Chicago, Ill. – IEG, LLC chairman Lesa Ukman has weighed in on Sen. John Kerry’s call for a ban on sponsorship by financial companies who receive TARP funding.

This proposed legislation could have a devastating effect on sponsorship and the communities it serves.

Sen. Kerry, Sponsorship Is Not Wasteful Spending
Lesa Ukman

Asserting that sponsorship is an "idiotic abuse of taxpayer money,” Sen. John Kerry is introducing legislation prohibiting financial institutions receiving TARP funds from using sponsorship.
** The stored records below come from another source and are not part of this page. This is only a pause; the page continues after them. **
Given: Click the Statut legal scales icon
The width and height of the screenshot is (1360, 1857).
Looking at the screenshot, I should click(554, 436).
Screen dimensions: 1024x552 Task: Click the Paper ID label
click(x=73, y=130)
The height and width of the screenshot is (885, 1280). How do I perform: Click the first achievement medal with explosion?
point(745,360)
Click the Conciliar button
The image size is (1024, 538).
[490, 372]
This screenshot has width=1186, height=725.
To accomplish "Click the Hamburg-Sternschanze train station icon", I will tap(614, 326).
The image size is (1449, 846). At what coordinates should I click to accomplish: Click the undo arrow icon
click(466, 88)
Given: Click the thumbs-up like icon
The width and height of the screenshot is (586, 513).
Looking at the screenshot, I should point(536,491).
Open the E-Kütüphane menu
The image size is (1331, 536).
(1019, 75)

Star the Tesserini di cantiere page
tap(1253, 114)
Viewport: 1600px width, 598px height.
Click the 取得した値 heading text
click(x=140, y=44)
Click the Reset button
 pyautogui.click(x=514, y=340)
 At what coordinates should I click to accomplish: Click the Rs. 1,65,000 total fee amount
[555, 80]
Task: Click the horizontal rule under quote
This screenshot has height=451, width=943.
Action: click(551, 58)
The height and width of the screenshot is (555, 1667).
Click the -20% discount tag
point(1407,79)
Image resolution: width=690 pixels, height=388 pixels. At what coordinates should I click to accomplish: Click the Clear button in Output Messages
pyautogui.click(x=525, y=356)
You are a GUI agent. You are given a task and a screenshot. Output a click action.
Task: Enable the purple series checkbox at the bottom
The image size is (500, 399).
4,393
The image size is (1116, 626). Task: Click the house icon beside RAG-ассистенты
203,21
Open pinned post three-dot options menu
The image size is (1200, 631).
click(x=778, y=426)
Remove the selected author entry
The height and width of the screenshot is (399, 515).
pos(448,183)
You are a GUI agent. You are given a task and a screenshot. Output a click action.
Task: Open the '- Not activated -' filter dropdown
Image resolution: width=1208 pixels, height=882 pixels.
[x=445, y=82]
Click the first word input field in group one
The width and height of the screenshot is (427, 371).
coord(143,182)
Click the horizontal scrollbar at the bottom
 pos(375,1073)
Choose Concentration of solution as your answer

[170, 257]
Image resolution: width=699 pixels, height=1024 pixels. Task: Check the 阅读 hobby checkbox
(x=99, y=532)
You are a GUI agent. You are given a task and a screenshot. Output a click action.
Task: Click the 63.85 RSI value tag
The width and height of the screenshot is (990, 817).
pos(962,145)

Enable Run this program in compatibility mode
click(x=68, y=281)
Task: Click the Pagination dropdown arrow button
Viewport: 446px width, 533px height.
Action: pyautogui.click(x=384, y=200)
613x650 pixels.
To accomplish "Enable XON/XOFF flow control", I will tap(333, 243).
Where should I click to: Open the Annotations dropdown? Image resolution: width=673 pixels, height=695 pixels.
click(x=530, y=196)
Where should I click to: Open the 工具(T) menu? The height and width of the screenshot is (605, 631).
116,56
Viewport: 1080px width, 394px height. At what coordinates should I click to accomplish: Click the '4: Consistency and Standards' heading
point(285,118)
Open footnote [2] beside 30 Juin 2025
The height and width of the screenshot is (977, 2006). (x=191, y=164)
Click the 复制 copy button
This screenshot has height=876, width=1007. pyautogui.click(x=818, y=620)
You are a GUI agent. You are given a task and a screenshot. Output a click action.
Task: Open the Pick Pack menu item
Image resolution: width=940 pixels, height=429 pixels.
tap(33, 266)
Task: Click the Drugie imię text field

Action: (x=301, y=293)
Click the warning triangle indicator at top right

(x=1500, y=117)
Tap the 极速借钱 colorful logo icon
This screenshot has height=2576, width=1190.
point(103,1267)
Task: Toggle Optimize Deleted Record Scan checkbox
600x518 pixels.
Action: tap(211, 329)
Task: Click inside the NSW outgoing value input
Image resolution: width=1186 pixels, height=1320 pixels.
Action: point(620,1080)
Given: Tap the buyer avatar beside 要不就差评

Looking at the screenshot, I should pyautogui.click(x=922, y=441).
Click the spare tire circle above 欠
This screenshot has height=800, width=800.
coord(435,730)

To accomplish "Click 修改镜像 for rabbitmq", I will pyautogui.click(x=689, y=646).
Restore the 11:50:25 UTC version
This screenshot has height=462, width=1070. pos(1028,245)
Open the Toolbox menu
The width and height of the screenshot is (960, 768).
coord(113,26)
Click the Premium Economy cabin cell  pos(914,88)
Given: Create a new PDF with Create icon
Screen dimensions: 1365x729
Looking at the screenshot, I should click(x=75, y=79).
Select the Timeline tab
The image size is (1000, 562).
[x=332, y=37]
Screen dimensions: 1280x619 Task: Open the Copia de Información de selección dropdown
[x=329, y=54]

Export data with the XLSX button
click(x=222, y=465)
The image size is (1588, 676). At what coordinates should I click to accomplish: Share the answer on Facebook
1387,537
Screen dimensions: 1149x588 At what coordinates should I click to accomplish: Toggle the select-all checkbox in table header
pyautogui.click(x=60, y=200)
The senator’s grandstanding may make for good sound bites, but it is bad business. By any measure—awareness and attitude shifts, customer acquisition and retention, increased market share, and shareholder value—sponsorship is as effective, if not more, than any form of marketing.

Take Red Bull. It built a billion-dollar brand and an entirely new category—energy drinks—from scratch exclusively using sports marketing.

Coca-Cola’s Olympic sponsorship transformed its business in China, moving it from the number three brand in the country to number one.

For Visa, the Beijing Olympic Games resulted in five million new card holders; 90,000 additional ATMs in China; acceptance by an additional 216,000 Chinese merchants; $10 million worth of charges per day by Olympic tourists during the Games; and an 11 percent spending increase among Chinese card holders compared to the same period the prior year.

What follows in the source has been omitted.